▸ ASSIGNMENT
In the entries that follow, the lines from the one with "Given: Open the Enterprise menu item" through the one with "Task: Click the question" are the ones to write out, exactly and with both ends included. Nothing else should appear.

▸ GIVEN DATA
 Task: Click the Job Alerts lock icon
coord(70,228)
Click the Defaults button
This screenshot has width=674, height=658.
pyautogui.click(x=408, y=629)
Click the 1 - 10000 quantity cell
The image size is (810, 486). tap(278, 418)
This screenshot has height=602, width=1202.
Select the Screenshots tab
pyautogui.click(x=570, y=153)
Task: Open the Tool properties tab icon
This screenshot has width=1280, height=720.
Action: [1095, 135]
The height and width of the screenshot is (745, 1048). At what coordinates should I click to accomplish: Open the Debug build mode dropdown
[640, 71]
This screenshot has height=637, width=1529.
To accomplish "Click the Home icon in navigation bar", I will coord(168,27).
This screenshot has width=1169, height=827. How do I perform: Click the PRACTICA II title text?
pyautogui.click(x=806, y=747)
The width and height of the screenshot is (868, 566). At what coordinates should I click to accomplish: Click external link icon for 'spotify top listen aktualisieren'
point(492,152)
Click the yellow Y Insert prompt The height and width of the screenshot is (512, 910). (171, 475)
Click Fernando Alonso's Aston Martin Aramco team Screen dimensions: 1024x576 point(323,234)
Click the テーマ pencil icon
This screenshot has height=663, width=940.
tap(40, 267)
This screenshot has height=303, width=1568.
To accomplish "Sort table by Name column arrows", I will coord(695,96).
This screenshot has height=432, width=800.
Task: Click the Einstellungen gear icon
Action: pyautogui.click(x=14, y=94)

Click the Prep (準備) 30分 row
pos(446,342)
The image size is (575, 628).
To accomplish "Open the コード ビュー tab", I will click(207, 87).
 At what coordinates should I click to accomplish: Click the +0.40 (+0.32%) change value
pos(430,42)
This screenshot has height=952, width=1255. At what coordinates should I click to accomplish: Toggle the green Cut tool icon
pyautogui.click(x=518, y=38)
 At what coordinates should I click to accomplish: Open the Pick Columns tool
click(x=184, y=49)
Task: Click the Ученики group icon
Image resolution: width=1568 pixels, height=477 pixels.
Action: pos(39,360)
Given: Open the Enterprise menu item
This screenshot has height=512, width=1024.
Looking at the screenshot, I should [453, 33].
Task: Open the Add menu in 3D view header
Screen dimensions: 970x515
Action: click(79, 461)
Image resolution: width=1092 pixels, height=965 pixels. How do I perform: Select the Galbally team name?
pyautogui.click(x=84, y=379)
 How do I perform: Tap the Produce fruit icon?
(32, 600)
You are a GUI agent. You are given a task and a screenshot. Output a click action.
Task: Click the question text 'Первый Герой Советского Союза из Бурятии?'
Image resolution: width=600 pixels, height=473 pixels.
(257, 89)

▸ EXERCISE SOLUTION
Given: Open the Enterprise menu item
This screenshot has height=512, width=1024.
Looking at the screenshot, I should [453, 33].
Task: Open the Add menu in 3D view header
Screen dimensions: 970x515
Action: click(79, 461)
Image resolution: width=1092 pixels, height=965 pixels. How do I perform: Select the Galbally team name?
pyautogui.click(x=84, y=379)
 How do I perform: Tap the Produce fruit icon?
(32, 600)
You are a GUI agent. You are given a task and a screenshot. Output a click action.
Task: Click the question text 'Первый Герой Советского Союза из Бурятии?'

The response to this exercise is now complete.